**Exercise prompt**
Give back every record exactly as it reads.

**Dataset extract**
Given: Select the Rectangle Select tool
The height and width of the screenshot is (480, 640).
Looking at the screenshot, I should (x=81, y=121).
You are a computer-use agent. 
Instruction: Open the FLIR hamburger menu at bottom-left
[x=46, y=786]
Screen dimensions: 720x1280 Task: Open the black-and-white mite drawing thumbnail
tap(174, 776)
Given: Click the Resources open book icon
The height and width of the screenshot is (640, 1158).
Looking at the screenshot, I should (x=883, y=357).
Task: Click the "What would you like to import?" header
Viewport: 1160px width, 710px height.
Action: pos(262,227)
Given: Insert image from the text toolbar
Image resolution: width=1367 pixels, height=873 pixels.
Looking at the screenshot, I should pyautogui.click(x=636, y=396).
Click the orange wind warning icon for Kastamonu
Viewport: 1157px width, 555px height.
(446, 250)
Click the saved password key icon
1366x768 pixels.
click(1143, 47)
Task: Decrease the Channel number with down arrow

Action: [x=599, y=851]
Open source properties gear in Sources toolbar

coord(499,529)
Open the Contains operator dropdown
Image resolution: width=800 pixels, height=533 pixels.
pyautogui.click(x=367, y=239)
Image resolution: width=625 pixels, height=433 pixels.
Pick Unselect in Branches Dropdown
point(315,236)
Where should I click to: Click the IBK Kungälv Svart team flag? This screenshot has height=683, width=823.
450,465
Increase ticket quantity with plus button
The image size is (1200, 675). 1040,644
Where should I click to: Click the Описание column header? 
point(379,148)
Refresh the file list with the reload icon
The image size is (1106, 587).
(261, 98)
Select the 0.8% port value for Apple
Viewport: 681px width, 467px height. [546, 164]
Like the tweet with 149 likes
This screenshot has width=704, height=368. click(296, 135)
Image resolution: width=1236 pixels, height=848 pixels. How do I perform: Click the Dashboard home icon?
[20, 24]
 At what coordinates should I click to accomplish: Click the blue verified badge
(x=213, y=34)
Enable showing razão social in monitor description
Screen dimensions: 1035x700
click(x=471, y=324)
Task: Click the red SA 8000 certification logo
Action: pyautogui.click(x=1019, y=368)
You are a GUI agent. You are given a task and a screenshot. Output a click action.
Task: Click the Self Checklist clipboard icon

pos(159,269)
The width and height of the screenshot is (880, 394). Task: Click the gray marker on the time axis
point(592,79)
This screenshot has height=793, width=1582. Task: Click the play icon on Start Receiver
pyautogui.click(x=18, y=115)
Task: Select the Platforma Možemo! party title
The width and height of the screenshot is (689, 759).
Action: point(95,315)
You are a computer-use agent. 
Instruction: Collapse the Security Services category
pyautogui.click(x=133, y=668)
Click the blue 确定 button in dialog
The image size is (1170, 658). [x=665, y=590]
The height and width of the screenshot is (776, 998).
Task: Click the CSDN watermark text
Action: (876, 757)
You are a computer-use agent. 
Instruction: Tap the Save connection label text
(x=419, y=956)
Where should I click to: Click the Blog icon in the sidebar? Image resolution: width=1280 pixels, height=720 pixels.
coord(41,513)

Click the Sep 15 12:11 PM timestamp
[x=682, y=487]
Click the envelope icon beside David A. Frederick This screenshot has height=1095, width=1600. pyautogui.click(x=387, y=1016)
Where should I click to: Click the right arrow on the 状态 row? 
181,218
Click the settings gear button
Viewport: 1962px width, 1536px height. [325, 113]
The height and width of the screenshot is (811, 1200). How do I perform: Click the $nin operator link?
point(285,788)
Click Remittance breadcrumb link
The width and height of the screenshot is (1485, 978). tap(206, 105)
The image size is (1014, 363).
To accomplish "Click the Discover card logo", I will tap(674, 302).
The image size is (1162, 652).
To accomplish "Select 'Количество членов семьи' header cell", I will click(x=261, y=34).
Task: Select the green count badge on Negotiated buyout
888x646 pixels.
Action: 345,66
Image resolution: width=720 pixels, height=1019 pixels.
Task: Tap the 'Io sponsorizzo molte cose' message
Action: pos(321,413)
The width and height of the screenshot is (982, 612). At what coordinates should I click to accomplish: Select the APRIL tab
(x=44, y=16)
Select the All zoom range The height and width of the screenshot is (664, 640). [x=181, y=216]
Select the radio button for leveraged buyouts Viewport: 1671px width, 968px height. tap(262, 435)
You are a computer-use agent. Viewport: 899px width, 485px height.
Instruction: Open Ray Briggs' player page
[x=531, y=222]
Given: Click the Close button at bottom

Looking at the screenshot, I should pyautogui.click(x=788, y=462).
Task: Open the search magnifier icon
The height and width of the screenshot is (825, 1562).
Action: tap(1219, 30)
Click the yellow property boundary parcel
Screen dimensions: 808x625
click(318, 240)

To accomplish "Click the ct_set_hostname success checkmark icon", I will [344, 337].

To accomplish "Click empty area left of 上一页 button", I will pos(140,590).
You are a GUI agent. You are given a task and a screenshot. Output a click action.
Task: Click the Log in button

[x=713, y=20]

**Expected answer**
Given: Select the Rectangle Select tool
The height and width of the screenshot is (480, 640).
Looking at the screenshot, I should (x=81, y=121).
You are a computer-use agent. 
Instruction: Open the FLIR hamburger menu at bottom-left
[x=46, y=786]
Screen dimensions: 720x1280 Task: Open the black-and-white mite drawing thumbnail
tap(174, 776)
Given: Click the Resources open book icon
The height and width of the screenshot is (640, 1158).
Looking at the screenshot, I should (x=883, y=357).
Task: Click the "What would you like to import?" header
Viewport: 1160px width, 710px height.
Action: pos(262,227)
Given: Insert image from the text toolbar
Image resolution: width=1367 pixels, height=873 pixels.
Looking at the screenshot, I should pyautogui.click(x=636, y=396).
Click the orange wind warning icon for Kastamonu
Viewport: 1157px width, 555px height.
(446, 250)
Click the saved password key icon
1366x768 pixels.
click(1143, 47)
Task: Decrease the Channel number with down arrow

Action: [x=599, y=851]
Open source properties gear in Sources toolbar

coord(499,529)
Open the Contains operator dropdown
Image resolution: width=800 pixels, height=533 pixels.
pyautogui.click(x=367, y=239)
Image resolution: width=625 pixels, height=433 pixels.
Pick Unselect in Branches Dropdown
point(315,236)
Where should I click to: Click the IBK Kungälv Svart team flag? This screenshot has height=683, width=823.
450,465
Increase ticket quantity with plus button
The image size is (1200, 675). 1040,644
Where should I click to: Click the Описание column header? 
point(379,148)
Refresh the file list with the reload icon
The image size is (1106, 587).
(261, 98)
Select the 0.8% port value for Apple
Viewport: 681px width, 467px height. [546, 164]
Like the tweet with 149 likes
This screenshot has width=704, height=368. click(296, 135)
Image resolution: width=1236 pixels, height=848 pixels. How do I perform: Click the Dashboard home icon?
[20, 24]
 At what coordinates should I click to accomplish: Click the blue verified badge
(x=213, y=34)
Enable showing razão social in monitor description
Screen dimensions: 1035x700
click(x=471, y=324)
Task: Click the red SA 8000 certification logo
Action: pyautogui.click(x=1019, y=368)
You are a GUI agent. You are given a task and a screenshot. Output a click action.
Task: Click the Self Checklist clipboard icon

pos(159,269)
The width and height of the screenshot is (880, 394). Task: Click the gray marker on the time axis
point(592,79)
This screenshot has height=793, width=1582. Task: Click the play icon on Start Receiver
pyautogui.click(x=18, y=115)
Task: Select the Platforma Možemo! party title
The width and height of the screenshot is (689, 759).
Action: point(95,315)
You are a computer-use agent. 
Instruction: Collapse the Security Services category
pyautogui.click(x=133, y=668)
Click the blue 确定 button in dialog
The image size is (1170, 658). [x=665, y=590]
The height and width of the screenshot is (776, 998).
Task: Click the CSDN watermark text
Action: (876, 757)
You are a computer-use agent. 
Instruction: Tap the Save connection label text
(x=419, y=956)
Where should I click to: Click the Blog icon in the sidebar? Image resolution: width=1280 pixels, height=720 pixels.
coord(41,513)

Click the Sep 15 12:11 PM timestamp
[x=682, y=487]
Click the envelope icon beside David A. Frederick This screenshot has height=1095, width=1600. pyautogui.click(x=387, y=1016)
Where should I click to: Click the right arrow on the 状态 row? 
181,218
Click the settings gear button
Viewport: 1962px width, 1536px height. [325, 113]
The height and width of the screenshot is (811, 1200). How do I perform: Click the $nin operator link?
point(285,788)
Click Remittance breadcrumb link
The width and height of the screenshot is (1485, 978). tap(206, 105)
The image size is (1014, 363).
To accomplish "Click the Discover card logo", I will tap(674, 302).
The image size is (1162, 652).
To accomplish "Select 'Количество членов семьи' header cell", I will click(x=261, y=34).
Task: Select the green count badge on Negotiated buyout
888x646 pixels.
Action: 345,66
Image resolution: width=720 pixels, height=1019 pixels.
Task: Tap the 'Io sponsorizzo molte cose' message
Action: pos(321,413)
The width and height of the screenshot is (982, 612). At what coordinates should I click to accomplish: Select the APRIL tab
(x=44, y=16)
Select the All zoom range The height and width of the screenshot is (664, 640). [x=181, y=216]
Select the radio button for leveraged buyouts Viewport: 1671px width, 968px height. tap(262, 435)
You are a computer-use agent. Viewport: 899px width, 485px height.
Instruction: Open Ray Briggs' player page
[x=531, y=222]
Given: Click the Close button at bottom

Looking at the screenshot, I should pyautogui.click(x=788, y=462).
Task: Open the search magnifier icon
The height and width of the screenshot is (825, 1562).
Action: tap(1219, 30)
Click the yellow property boundary parcel
Screen dimensions: 808x625
click(318, 240)

To accomplish "Click the ct_set_hostname success checkmark icon", I will [344, 337].

To accomplish "Click empty area left of 上一页 button", I will pos(140,590).
You are a GUI agent. You are given a task and a screenshot. Output a click action.
Task: Click the Log in button

[x=713, y=20]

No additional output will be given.